▶ **Task details**
Please transcribe, word for word, the line containing "Tap the tracking" and every line after it through the end of the records below, and nothing else.

▶ **Recorded data**
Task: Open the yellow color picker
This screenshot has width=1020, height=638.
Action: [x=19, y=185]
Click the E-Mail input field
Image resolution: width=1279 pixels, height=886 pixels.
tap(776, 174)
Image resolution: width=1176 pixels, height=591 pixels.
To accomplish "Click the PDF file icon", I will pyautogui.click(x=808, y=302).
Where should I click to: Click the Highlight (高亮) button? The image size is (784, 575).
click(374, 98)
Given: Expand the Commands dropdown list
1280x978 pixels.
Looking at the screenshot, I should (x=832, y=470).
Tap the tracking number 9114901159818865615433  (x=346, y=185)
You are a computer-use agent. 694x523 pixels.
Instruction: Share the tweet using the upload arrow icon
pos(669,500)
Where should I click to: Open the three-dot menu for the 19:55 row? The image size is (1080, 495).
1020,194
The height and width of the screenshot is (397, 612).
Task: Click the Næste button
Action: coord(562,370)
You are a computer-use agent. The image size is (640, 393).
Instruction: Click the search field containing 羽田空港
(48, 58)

▶ **Written reply**
Tap the tracking number 9114901159818865615433  (x=346, y=185)
You are a computer-use agent. 694x523 pixels.
Instruction: Share the tweet using the upload arrow icon
pos(669,500)
Where should I click to: Open the three-dot menu for the 19:55 row? The image size is (1080, 495).
1020,194
The height and width of the screenshot is (397, 612).
Task: Click the Næste button
Action: coord(562,370)
You are a computer-use agent. The image size is (640, 393).
Instruction: Click the search field containing 羽田空港
(48, 58)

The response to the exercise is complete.